Manteca collects Public Facilities Improvement Plan (PFIP) fees on new growth to pay for some major arterial work. An example is the budgeted building of the Atherton Drive missing link between Union Road and a point east of Airport Way. While developers will ultimately pay for the improvements to the centerline on their side of the road when they build, the PFIP fees would go toward the north side’s cost.
Ironically, that PFIP money for the missing link work had been shifted to work on Moffat Boulevard and Austin Road as the precursor to opening development of the 1,050-acre Austin Road Business Park. The City Council last week, though, killed a contract they had awarded for the work since a snafu on the development agreement work forced the developer to put plans on hold.
Some cities in the case of property owners along major arterials that aren’t ready to develop when traffic pressures gets to the point of being unbearable and roadways needed to be added to provide additional capacity will go ahead and pay for the widening of streets along such properties. Then, when the property is developed, they seek reimbursement for the costs of widening the road.
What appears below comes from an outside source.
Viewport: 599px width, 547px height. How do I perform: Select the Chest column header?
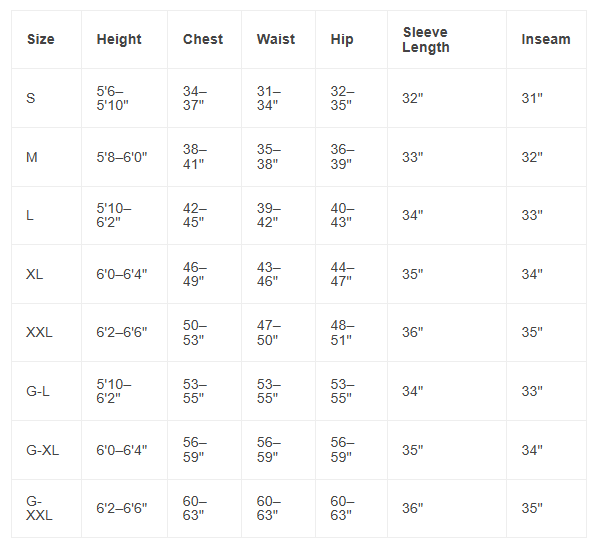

Manteca’s ability to pay for key road widening and even freeway interchange improvements is being hampered by the city itself. Nearly five years ago it was brought to the council’s attention a road fee slapped on growth may be the only way the city could afford to pay for upwards of $120 million in roadwork south of the 120 Bypass — including a new Austin Road interchange on Highway 99 as well as for upgrades to the Main Street and Airport Way interchanges. The need for the fee was discussed but it never went further. Meanwhile more than 1,400 homes have been built.
The city has been working for more than two years on trying to justify increasing the PFIP fee in general. That too hasn’t come to fruition. That means every building permit issued is in fact — as Mayor Steve DeBrumn points out — “leaving money on the table.”
State law and court decisions have made it clear that growth can only be charged fees to pay for the share of services that they create a demand for. That means the 1,400 homes built in the past five years have added a proportionate demand for infrastructure such as major roads but haven’t been paying toward them. In creating a nexus — justification documents needed to impose fees and the amount charged — the new homes built in recent years will be treated as existing homes essentially increaseing the city’s funding deficit. When a fee is imposed, new homes built after that can’t legally be charged to make up for that deficit.